The image and art theories (Ralph Dekoninck – Sophie Lenaerts)

GEMCA

General objectives

This work package aims at renewing our understanding of some theological and philosophical issues at stake within the art and image theories of the second half of the 16th century and the first half of the 17th century, in order not only to deepen our knowledge of the theoretical foundations of this new type of early-modern literature but also to shed new light on the ways visual arts were conceived and received.

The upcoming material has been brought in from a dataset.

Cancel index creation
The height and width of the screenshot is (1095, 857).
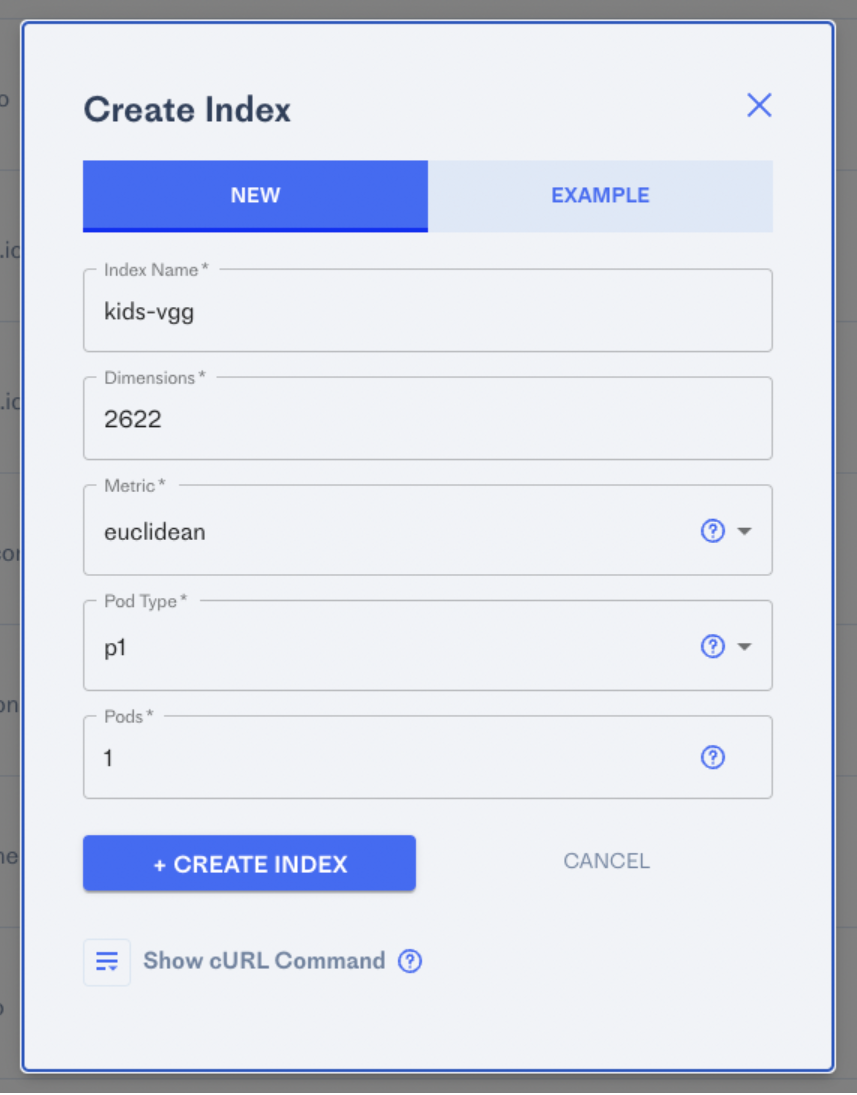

More specifically, we will study the interrelationships between, on the one hand, treatises on images published in the wake of the Council of Trent and, as we will try to demonstrate, inspired by a scholastic framework, and on the other hand, some treatises on art which, as we will also try to demonstrate, are sharing with the literature on images a similar philosophical and theological knowledge.

Part I – Ralph Dekoninck

Part II – Sophie Lenaerts

This part of the work package will be dedicated to the influences of second scholasticism on artistic literature in the late 16th century and in the beginning of the 17th century. We will tackle this issue through the prism of a particular creative faculty, imagination, and we will examine how the art theoreticians conceived it at the time. We will focus on a series of artistic and religious treatises (Gabriele Paleotti, Giovanni Paolo Lomazzo, Federico Zuccari, Franciscus Junius…) that express a new conception of art and the image in a post-Tridentine context. This period is indeed characterized by a more metaphysical approach to the great theoretical questions on images and creation (creative faculties, relation with nature and God, inspiration, idolatry, status of the image and the artist…), art theoreticians being less concerned by technical and biographical issues than before. The concepts of phantasia, idea, disegno and concetto will be studied simultaneously in order to determine their role in the cognitive and creative faculties of the mind and in order to establish their relations with scholasticism, including Thomism (borrowing of words, ideas and frames of thought).